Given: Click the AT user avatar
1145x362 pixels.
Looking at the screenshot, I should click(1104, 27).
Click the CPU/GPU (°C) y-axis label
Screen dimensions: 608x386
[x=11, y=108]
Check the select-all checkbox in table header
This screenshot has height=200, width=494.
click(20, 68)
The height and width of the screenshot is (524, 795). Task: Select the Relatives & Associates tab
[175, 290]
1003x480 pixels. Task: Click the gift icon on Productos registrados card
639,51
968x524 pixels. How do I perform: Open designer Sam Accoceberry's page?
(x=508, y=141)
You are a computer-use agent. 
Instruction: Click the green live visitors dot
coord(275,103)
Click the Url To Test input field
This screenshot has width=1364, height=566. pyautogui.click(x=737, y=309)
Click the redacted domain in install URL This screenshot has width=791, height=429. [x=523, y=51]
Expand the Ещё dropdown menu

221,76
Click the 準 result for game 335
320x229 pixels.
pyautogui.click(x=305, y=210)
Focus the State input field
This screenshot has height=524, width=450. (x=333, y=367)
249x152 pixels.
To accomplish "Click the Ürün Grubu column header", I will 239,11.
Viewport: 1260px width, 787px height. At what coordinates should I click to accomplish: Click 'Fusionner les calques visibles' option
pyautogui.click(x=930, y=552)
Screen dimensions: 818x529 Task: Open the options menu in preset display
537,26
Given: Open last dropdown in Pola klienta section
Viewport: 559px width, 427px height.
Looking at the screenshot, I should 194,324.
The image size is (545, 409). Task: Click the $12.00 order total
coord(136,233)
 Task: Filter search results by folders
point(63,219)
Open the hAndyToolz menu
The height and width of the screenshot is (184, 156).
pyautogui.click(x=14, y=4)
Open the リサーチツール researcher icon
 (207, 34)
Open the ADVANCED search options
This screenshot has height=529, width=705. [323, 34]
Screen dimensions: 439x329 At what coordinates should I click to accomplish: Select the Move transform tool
+ + + +
__WHAT YOU NEED TO DO__. Count the lines of these entries that hold the string "Given", and give only that number.

__EXERCISE OUTPUT__. 2